The one major take away from my weekend at FantasyCon is that all writers of SFF should attend this convention. You will meet wonderful people, build up a supportive community, and learn a lot. The 2016 convention, FantasyCon By The Sea, is already booked for September 23-25 in Scarborough. Put it in your diary, buy your tickets, and arrange your entire life around it. You won’t be sorry.
Striving for panel greatness
For a convention *and* panel rookie, being on the final panel slot had its definite advantages. From attending a dozen panels over the course of the weekend, I picked up a number of tricks for what made a great panel. I tried to take on board everything I had noted over the weekend, hopefully helping to make my panel – ‘Chained to the desk? A writer’s life under the microscope’ – a roaring success. For other panel rookies out there, I thought I would share some of the tips I picked up on…
Win that Oscar
Most of us are not naturally confident – especially us shy, retiring writers. When it comes to getting up in front of a room full of peers and spouting our own opinions as though they are worthy of everyone’s attention, we often find ourselves embarrassed or feeling like frauds. But you know what’s worse than you feeling like a fraud? Coming across to the audience that way. If you don’t believe in what you’re saying, how can they? So you need to act your little heart out. Just pretend! And part of that act is speaking up and enunciating clearly – a panel is no place for your inside voice!
Be a good listener
This one I picked up from the master himself, Brandon Sanderson.
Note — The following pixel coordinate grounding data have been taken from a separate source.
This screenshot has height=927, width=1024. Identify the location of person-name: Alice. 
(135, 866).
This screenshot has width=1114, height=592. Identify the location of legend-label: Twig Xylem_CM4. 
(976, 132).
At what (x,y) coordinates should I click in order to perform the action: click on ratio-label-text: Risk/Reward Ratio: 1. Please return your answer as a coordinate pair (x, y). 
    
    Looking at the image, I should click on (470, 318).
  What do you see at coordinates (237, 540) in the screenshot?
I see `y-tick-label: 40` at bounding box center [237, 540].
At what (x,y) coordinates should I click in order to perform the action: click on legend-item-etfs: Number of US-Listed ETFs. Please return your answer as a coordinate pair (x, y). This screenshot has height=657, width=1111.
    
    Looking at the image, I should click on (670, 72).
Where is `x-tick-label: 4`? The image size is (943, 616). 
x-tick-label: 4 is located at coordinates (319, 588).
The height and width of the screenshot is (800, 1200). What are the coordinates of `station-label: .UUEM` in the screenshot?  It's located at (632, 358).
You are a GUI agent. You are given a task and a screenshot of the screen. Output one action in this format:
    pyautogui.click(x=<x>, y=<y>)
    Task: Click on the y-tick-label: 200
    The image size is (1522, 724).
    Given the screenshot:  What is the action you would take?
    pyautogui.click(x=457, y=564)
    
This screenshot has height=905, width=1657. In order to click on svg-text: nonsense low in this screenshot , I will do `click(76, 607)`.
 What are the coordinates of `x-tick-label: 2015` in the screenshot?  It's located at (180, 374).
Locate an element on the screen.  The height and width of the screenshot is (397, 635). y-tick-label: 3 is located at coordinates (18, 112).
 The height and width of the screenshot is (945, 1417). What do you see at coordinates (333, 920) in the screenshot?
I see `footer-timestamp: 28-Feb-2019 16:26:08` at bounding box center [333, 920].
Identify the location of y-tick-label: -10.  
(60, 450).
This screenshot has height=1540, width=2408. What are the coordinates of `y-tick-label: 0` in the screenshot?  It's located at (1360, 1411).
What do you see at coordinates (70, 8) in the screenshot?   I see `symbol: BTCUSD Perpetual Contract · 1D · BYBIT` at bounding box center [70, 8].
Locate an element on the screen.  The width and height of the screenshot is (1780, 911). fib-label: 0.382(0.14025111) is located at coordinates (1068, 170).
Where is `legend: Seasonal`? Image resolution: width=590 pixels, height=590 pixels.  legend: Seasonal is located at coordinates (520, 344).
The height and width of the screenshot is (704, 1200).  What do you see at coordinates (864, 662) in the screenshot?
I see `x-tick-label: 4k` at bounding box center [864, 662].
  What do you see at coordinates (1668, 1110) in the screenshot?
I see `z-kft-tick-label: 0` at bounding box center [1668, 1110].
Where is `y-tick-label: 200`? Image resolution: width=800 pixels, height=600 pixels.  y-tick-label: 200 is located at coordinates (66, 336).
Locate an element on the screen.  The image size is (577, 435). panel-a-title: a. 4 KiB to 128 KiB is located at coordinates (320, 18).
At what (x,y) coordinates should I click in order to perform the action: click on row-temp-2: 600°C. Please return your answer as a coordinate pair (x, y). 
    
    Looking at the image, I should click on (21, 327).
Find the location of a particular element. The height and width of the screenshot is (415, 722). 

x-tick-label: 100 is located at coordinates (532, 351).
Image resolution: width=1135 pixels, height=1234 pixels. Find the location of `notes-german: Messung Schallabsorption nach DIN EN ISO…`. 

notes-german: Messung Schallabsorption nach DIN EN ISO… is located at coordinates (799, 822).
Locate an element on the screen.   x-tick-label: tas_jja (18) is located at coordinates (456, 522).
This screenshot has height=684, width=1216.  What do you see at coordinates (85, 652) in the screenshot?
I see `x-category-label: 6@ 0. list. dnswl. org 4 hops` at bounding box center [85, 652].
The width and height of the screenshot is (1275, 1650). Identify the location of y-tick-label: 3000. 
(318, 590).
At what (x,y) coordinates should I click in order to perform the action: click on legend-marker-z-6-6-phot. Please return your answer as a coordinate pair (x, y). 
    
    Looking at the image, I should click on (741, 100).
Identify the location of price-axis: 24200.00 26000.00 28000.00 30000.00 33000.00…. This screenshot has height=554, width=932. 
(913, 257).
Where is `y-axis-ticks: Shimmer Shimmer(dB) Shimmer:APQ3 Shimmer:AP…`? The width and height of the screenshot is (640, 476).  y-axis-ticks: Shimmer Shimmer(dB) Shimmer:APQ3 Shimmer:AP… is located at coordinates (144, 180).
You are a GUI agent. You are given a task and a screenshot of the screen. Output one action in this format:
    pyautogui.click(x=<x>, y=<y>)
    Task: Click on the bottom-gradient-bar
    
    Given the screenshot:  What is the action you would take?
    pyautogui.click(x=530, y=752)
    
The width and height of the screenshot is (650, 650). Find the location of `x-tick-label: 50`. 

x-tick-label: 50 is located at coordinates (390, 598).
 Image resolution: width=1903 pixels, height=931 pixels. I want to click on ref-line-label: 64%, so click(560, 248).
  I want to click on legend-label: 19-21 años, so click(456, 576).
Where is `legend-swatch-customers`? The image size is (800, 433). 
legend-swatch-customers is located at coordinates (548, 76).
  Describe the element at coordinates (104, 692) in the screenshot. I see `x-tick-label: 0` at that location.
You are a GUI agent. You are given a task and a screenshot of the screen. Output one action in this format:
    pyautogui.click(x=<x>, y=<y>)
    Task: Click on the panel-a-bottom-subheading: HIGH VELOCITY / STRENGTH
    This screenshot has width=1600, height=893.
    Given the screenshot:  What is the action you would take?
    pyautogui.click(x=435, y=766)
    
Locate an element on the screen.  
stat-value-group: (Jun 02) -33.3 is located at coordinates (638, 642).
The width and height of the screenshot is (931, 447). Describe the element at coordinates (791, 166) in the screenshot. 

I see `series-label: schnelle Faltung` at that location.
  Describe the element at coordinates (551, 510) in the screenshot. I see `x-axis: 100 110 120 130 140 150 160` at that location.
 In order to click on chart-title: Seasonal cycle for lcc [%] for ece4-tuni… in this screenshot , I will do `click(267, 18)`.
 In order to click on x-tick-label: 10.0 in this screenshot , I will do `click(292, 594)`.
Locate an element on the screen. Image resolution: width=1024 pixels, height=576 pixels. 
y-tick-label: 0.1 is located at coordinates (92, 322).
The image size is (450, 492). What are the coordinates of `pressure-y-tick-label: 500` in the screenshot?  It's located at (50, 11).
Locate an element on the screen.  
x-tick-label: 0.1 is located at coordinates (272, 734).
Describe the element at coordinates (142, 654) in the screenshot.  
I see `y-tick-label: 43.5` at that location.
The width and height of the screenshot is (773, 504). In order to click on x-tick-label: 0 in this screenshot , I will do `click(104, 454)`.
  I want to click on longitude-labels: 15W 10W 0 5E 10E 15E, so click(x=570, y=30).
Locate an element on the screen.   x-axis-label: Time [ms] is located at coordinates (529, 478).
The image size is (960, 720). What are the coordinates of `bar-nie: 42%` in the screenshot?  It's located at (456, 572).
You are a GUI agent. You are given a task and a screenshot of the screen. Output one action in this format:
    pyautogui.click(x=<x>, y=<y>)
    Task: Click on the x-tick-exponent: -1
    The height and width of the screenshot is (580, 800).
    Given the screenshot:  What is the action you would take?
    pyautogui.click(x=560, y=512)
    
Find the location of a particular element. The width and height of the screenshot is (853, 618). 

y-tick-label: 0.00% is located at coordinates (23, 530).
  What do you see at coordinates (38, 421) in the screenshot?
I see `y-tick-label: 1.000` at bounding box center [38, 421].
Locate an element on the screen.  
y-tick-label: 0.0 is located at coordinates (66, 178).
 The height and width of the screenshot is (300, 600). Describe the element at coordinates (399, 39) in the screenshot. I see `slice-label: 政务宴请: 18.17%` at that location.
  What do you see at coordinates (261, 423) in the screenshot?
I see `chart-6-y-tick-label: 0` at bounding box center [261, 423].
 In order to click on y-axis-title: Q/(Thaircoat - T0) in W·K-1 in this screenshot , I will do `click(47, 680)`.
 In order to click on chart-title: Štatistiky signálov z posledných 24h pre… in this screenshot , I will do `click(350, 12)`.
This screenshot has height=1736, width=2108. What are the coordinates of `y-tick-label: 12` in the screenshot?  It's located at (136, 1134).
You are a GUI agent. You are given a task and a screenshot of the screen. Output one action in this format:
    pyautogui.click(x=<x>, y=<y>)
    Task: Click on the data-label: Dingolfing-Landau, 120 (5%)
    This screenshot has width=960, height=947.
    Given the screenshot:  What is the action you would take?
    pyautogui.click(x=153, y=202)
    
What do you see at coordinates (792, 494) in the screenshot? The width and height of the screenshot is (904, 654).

Some of the best panelists are great listeners – they listen intently to their fellow panellists, often take notes, and build on what others have said. On a handful of occasions I found panellists who ended up repeating what others have said (without acknowledging the repetition or agreement with others), which made them look bad and wasted the audience’s time. Listening to others and building on what each person says also makes for a better discussion – worthwhile dialogue occurs as a conversation, not a lecture.
We all make mistakes
If you are nervous about appearing on a panel, remember that everyone makes mistakes. This is relevant in two ways: 1) people will forgive you if you stumble over your words or can’t remember the name of some author; 2) your audience will want to hear about the times you messed up and worked out how to right the problem. It is all about learning, after all, and hearing about how another writer messed up and overcame the issue is incredibly valuable.
Don’t be a prickly pear
While honesty is important, if you do have a negative experience to draw from or discuss, make sure you spin it in a positive way. You don’t want to come across as bitter, griping about some bastard publisher or the blogger who wrote a bad review of your book. Always talk about what you learned, what was valuable, and how others might avoid falling into the traps you discovered on your learning journey. If you make your audience laugh during the panel, even better.
Whether you hope to be on any convention panel or specifically at FantasyCon, these are great points to remember. Hopefully I’ll see you next year at FantasyCon 2016!